== PAGE EXCERPT
Quoted private equity funds are a diverse bunch. Direct investors like Hg and Candover , venture players like Eurovestech and Spark and pre IPO funds such as St. Peter Port and Rapid Realisations tend to have concentrated portfolios and NAVs that lurch around as individual investments come good or go bust.
Funds of funds ought to offer a smoother ride but the price swings on these funds have been dramatic over the past couple of years. Most of the funds of funds invest in limited partnerships (LPs). When the market cracked you could barely give away LP portfolios in the secondary market.
With many funds over committed (legally binding commitments to make follow-on investments in LPs that they could not cover with their cash and debt facilities) some were forced sellers at the bottom. We seem to be well past the worst of this and funds are starting to make new investments again.
I looked at Terra Firma as it was a holding in Bramdean (now Aberdeen Private Equity ). The EMI deal was written down quite early on – a classic case of lemons ripening first – but otherwise this fund’s portfolio is relatively immature and the new manager is still adding funds to the portfolio.
I am still curious as to how Aberdeen hope to use this fund as a springboard for a larger private equity fund of funds business. It is an area that demands considerable resource and even with prices 30% or 40% higher over the past 12 months, discounts of 20%-30% are commonplace – acting as an effective block to raising fresh capital.
====
== INFORMATION PROVIDED
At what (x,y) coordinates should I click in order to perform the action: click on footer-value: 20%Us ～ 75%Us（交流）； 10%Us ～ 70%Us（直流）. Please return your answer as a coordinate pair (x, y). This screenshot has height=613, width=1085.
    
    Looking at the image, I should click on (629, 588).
====
== INFORMATION PROVIDED
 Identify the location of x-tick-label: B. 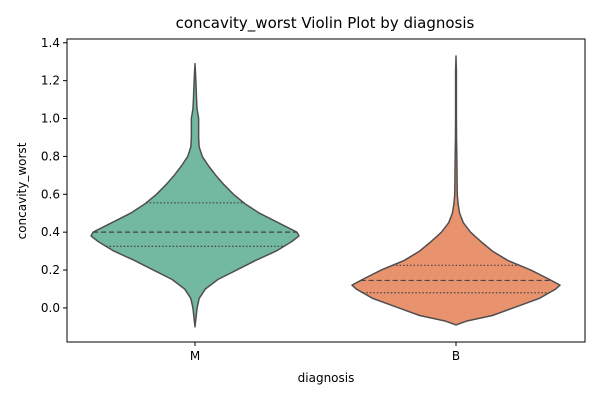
====
BRIEF A
From the passage on quoted private equity funds, copy out everything from "With many funds" down to "new investments again.".
BRIEF B
According to the passage on quoted private equity funds, what is Bramdean now called?
BRIEF C
Carry on the passage on quoted private equity funds from its final sentence.

RESPONSE BOX A
With many funds over committed (legally binding commitments to make follow-on investments in LPs that they could not cover with their cash and debt facilities) some were forced sellers at the bottom. We seem to be well past the worst of this and funds are starting to make new investments again.

RESPONSE BOX B
Aberdeen Private Equity

RESPONSE BOX C
I spent some time looking at the feasibility of mergers in the sector – trying to find a solution to Henderson Private Equity’s problems. The main objection seems to be that fund of private equity fund managers are reluctant to take on other people’s portfolios unless they can take them at an unacceptably low discount to asset value. It is a shame though that the Henderson fund is now being liquidated rather than used to boost the assets of one of the other funds.
One fund of funds I think could be interesting, if you want to dip your toe in the water but without too much company specific risk, is Conversus Capital. Listed on Euronext (maybe not the best place for it), it is large, with a market cap. of £940m. It holds over 200 funds and, on a look-through basis, is invested in over 1,800 companies.